Tips for fëgg jaay shopping in Dakar

Today’s guest post comes from one of our favorite contributors, Angie in this. Check out Angie’s blog here.

Have you ever seen a super cute skirt on a friend, or an adorable dress on a little girl, and said to yourself, “I want one just like that in my size!” Well, ladies, that right there is one of the best reasons to shop at a fëgg jaay. The deals on used clothes are great, of course, but it’s also the best place to shop for “modèles” for your next outfit. And, since tailors always do best when they have in hand a sample of what you want to have made, why not browse around for pieces you’d like to have him/her use for your next outfit?

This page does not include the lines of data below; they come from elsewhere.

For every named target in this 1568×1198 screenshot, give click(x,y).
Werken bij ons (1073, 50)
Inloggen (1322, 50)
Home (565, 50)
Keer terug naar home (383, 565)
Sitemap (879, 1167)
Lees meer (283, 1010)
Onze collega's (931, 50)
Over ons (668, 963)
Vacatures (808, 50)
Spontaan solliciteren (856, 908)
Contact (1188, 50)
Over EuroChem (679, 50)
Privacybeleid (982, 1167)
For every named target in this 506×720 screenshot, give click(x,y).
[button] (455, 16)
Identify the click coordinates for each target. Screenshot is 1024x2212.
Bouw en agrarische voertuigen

So, whether I’m looking for inspiration, doing some frugal Christmas shopping, or simply stocking up on “winter” clothes, I always find an excuse to make a run to the nearest fëgg jaay. I’ve heard it translated as “swap meet,” but I don’t know if that’s precise enough. Perhaps no term in the English language can fully capture the wonder of a chaotic, ambulant market that offers the best deals on clothes, shoes, belts, purses, bedding, and much, much more. I’m so enamored with said markets that I do all my shopping there before returning to N. America so I’ll have plenty of cute “new” clothes to wear for my trip. This, of course, is in contrast to most friends who can’t wait to hit the malls as soon as they arrive in the land of plenty! (I do, however, buy my underwear at the outlets back home. You gotta draw the line somewhere!)

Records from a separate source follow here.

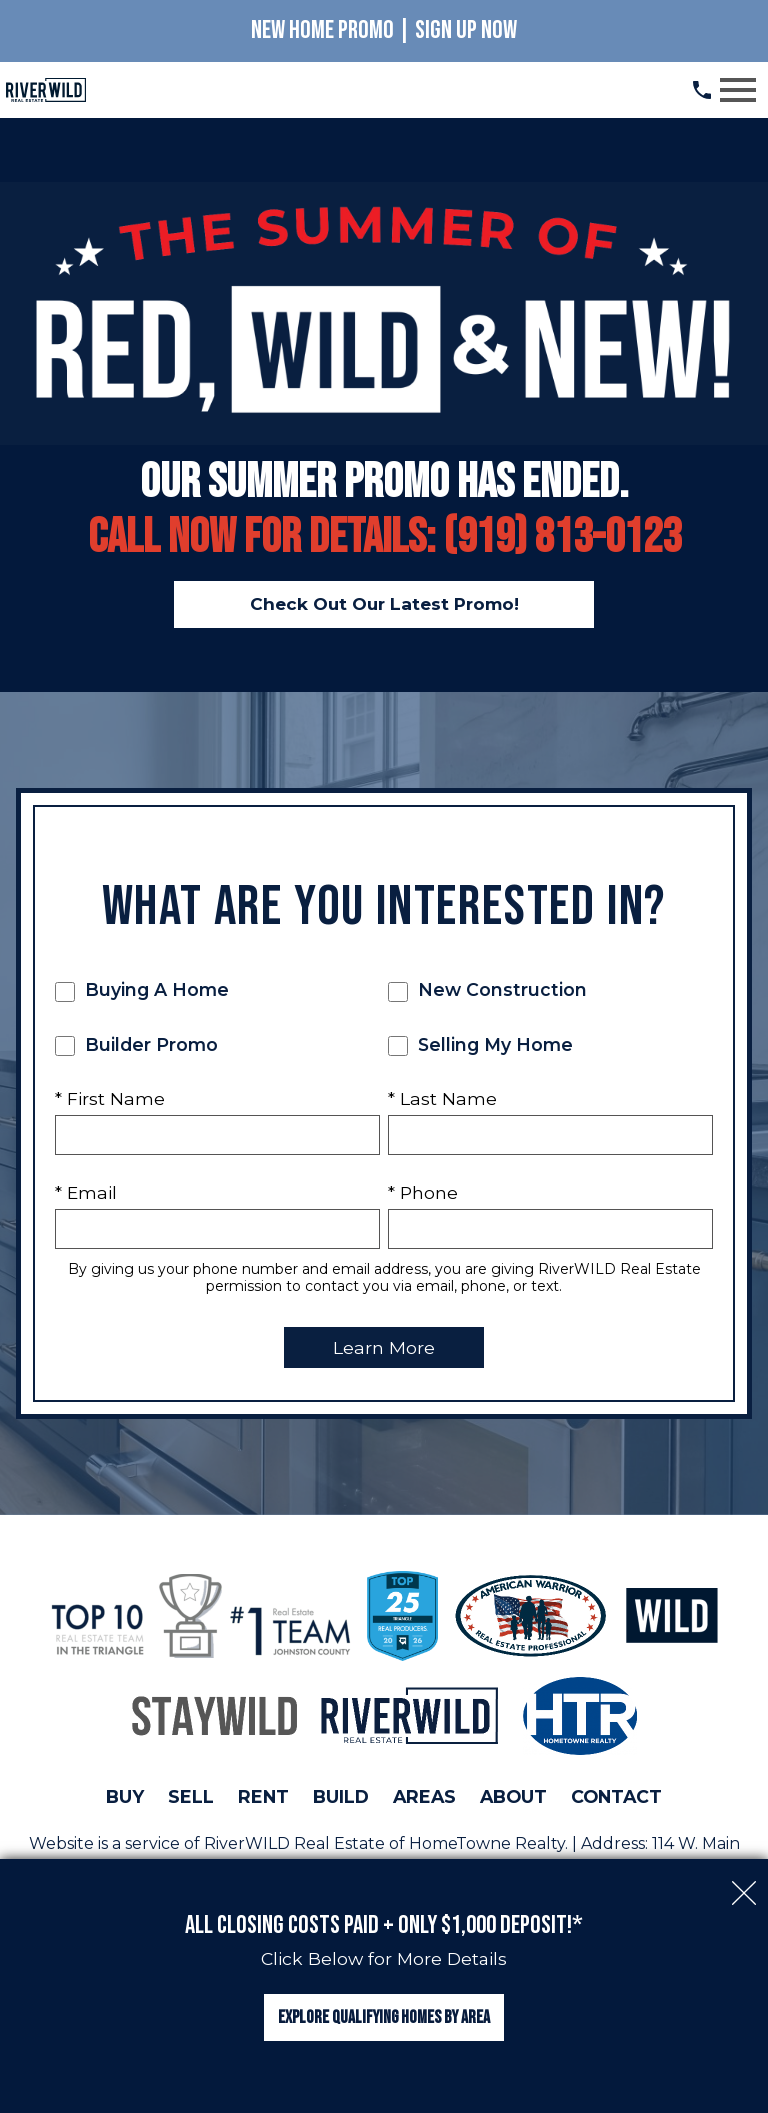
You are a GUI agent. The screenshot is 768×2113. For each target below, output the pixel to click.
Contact (616, 1796)
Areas (424, 1796)
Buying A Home (142, 991)
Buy (125, 1796)
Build (341, 1796)
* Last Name (442, 1098)
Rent (263, 1796)
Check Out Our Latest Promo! (384, 604)
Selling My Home (480, 1045)
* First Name (110, 1098)
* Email (86, 1192)
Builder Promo (136, 1045)
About (513, 1796)
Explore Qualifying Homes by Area (384, 2017)
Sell (191, 1796)
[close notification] (744, 1879)
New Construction (487, 991)
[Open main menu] (738, 90)
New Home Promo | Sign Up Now (384, 30)
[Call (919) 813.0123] (702, 90)
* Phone (423, 1192)
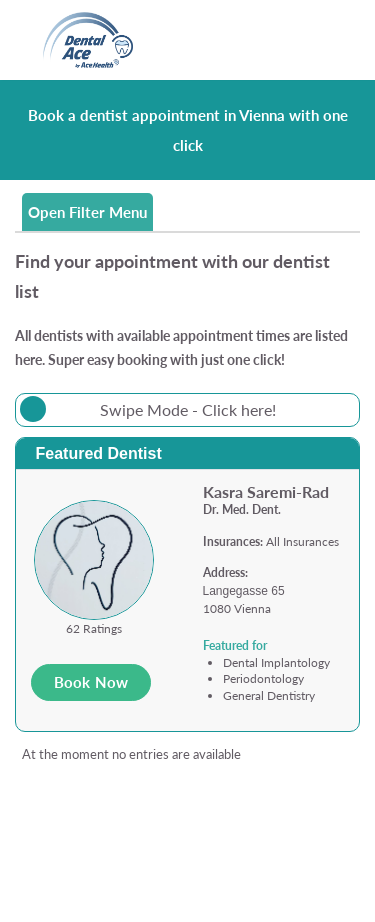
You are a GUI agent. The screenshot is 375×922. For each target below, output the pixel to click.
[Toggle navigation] (322, 40)
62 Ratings (94, 628)
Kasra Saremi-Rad (266, 491)
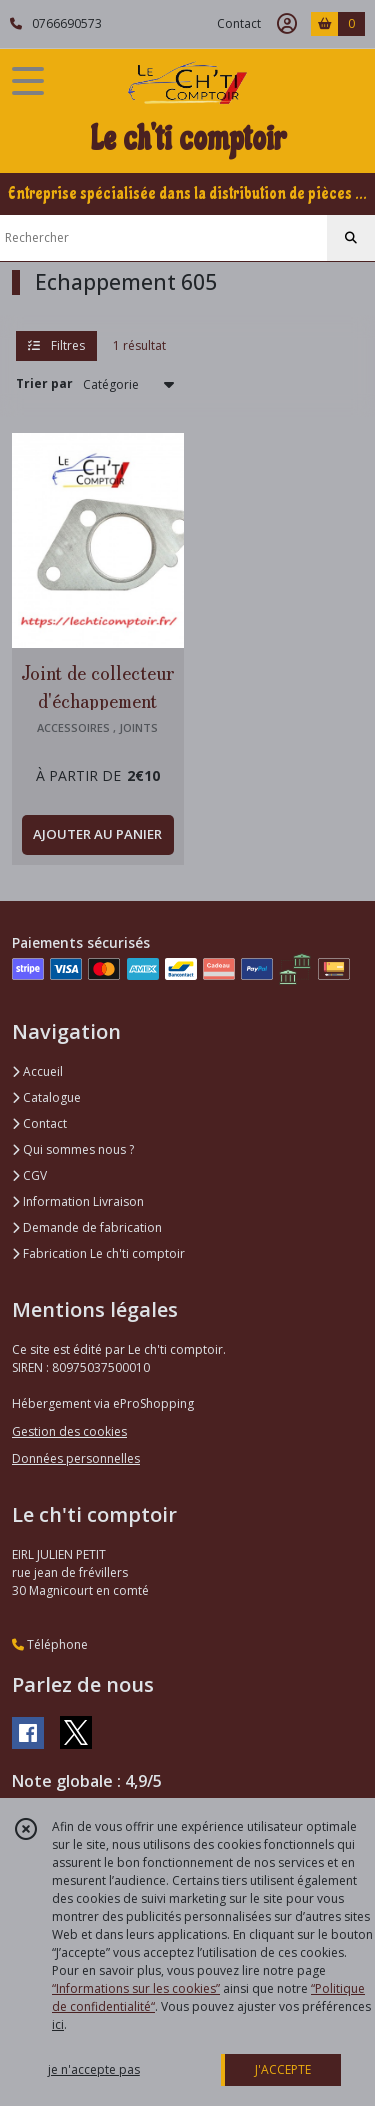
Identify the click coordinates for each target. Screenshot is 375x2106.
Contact (239, 23)
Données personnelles (76, 1458)
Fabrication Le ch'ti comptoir (98, 1253)
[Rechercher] (351, 238)
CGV (29, 1175)
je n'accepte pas (94, 2069)
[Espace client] (287, 24)
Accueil (37, 1071)
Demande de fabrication (87, 1227)
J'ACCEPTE (283, 2069)
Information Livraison (78, 1201)
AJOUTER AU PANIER (97, 834)
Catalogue (46, 1097)
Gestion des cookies (69, 1431)
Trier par (44, 383)
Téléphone (50, 1644)
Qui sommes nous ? (73, 1149)
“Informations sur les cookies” (136, 1988)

Here’s the places you can find this moving market throughout the week:

Monday: Orange Stadium Parking Lot, off the airport road
Tuesday: Yoff
Wednesday: the street along Casino Sahm
Thursday: Guediewaye
Friday: Dalifort
Saturday: rue Front de Terre

My personal favourite is the Monday Market, because it’s organized in a rectangular space (as opposed to the long, serpentine set up of most of the other markets). That means that if you see something you like and you want to keep shopping and think it over, you can easily find your way back to that vendor. When a market is spread out over block after block of urban madness, it can be pretty difficult to weave your way back to where you think you might have seen that perfect pair of pumps you had your eye on.

What to Wear
Wear a form fitting top in a neutral colour you wear often, so you can picture what your bottoms will look like with it. And also, so you can slip other tops on over what you’re wearing.

Wear a skirt with biker shorts on underneath, so you can try on pants with ease.

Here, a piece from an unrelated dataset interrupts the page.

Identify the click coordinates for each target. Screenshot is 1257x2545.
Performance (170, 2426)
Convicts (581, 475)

Wear flip flops so you can slip in and out of your shoes quickly to try on both shoes and pants.

If you have long hair, wear your hair up and out of your way, as you don’t want your lovely locks coming in unnecessary contact with some of the grittiness you’ll experience. 🙂

What to Bring
Basic Wolof. No one expects you to be fluent, but you’ll go far to win over those around you (vendors and fellow shoppers) if, at each stall you visit, you begin by greeting everyone with a simple, “Asalamualekum! Nan ngeen def?”

Bring a bag ‘o bags to contain all the goodies you buy. It helps if they’re not the kind that dig into your shoulders when weighed down with treasures.

Your cell phone to get a second opinion on purchases you’re unsure of. Keep your ringer set to LOUD, as you won’t hear it otherwise.

Optional: A working knowledge of European sizing isn’t necessary, but it is handy.

If shopping for bedding, make sure you know the measurements of your bed and are able to tell which sheets are the right size for your beds. Vendors have been known to get mixed up.

Water. All that haggling makes me so thirsty!

A list of what you want/need. It’s so easy to get distracted by all the wonderful options and end up coming home with five cute new tops and no pants, when that’s what you really needed!

Lots of small bills. I hoard my change in the days leading up to my visit to the market just for this purpose.

Time. As a general rule, I stay away from anything on a hanger. Those are the priciest items, hand picked by the vendor, and they often go for twice the price of anything on the ground. So, I tend to stick to the piles below. If you’ve got a few hours to spend, you may enjoy scouring through mountains of blouses/shirts to find the perfect collection of tops in a variety of colours and styles at 100-300 CFA ($0.20-$0.60) each. Sure, some won’t fit or look quite right once I get them home, but at that price, I can afford to buy a few duds, which can be set aside to be donated to the women’s prison or another worthy cause.

Sometimes, however, you may only have an hour or two. When that’s the case, by all means, pick from the clothes nicely displayed on hangers, or in the case of kids’ clothes, neatly arranged on a table, sorted by size and gender. You’ll pay twice as much, but it will still be a fraction of the price of anything in N. America (even at thrift stores!).

Finally, bring a sense of humour, as people tend to stare at the crazy toubab trying on other toubabs‘ discarded clothes in public, and then haggling for the best price. I consider the attention part of the experience. Flow with it and you’ll have a great experience and come home with lots of great deals and probably a story or two to share!